[TASK GOAL] Find the string "text" in the records and copy each line where it occurs.

=== Begin Enclosure ===

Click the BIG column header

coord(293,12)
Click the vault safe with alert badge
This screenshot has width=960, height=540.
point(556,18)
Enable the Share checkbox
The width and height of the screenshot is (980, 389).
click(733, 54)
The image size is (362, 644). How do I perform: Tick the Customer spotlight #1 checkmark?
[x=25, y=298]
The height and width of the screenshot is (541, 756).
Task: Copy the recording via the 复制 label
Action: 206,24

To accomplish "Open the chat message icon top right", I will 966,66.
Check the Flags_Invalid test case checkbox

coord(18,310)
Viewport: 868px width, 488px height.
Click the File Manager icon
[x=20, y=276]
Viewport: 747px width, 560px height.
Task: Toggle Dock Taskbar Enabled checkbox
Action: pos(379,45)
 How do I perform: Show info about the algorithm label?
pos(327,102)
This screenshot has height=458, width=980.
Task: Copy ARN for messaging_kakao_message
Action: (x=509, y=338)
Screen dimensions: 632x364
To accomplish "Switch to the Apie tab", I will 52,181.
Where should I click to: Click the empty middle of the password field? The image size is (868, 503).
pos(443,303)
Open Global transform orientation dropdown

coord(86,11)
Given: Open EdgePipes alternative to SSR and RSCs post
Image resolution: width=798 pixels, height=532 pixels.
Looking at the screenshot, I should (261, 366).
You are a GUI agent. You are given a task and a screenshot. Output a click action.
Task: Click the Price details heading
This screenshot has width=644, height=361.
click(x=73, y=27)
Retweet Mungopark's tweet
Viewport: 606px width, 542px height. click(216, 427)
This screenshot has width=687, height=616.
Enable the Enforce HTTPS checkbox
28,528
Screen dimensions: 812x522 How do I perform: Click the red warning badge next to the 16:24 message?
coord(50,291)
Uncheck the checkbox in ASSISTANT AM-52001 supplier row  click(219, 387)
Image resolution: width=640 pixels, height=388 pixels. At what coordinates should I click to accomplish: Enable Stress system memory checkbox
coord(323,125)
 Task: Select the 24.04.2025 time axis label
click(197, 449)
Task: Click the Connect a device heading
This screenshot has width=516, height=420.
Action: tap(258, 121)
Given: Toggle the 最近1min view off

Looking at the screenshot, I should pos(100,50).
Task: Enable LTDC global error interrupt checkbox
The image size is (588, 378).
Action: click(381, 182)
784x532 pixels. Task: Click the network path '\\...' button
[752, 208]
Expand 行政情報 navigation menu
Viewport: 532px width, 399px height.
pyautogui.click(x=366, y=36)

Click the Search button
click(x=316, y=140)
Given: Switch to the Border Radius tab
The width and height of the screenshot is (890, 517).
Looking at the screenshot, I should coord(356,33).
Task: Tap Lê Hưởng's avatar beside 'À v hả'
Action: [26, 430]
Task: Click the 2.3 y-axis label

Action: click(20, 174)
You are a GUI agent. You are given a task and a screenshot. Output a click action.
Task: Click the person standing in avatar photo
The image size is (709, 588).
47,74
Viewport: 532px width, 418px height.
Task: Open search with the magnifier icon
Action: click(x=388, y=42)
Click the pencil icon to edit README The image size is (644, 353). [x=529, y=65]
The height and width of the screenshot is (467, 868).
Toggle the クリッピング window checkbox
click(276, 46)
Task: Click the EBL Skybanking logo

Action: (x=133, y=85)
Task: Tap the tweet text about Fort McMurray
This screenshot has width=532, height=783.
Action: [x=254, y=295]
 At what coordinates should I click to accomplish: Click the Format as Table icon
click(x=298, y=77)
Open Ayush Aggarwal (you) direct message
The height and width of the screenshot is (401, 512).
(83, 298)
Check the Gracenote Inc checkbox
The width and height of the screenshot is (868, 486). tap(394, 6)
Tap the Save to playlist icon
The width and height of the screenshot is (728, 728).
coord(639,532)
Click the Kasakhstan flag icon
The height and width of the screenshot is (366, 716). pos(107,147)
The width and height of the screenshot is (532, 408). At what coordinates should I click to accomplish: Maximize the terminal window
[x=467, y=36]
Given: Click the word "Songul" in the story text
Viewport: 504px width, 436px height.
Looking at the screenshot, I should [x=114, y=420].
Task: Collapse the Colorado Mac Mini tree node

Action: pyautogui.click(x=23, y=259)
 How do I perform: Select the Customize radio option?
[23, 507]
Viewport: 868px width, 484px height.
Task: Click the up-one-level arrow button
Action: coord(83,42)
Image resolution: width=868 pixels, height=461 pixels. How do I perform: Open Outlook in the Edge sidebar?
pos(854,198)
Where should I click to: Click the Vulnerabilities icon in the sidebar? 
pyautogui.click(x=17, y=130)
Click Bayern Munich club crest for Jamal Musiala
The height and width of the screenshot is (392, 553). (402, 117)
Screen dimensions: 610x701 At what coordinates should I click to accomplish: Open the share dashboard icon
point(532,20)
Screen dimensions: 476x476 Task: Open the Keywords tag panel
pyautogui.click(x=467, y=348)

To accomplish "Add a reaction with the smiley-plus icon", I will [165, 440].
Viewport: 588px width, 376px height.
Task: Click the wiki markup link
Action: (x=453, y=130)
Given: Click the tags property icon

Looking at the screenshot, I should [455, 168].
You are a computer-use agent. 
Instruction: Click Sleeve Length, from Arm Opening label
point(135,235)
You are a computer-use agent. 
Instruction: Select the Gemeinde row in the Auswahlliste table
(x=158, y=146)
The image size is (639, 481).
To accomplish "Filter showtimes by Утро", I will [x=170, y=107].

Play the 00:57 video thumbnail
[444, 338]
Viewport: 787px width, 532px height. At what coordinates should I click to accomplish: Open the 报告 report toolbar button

=== End Enclosure ===

[TASK OUTPUT]
Task: Tap the tweet text about Fort McMurray
Given: Click the word "Songul" in the story text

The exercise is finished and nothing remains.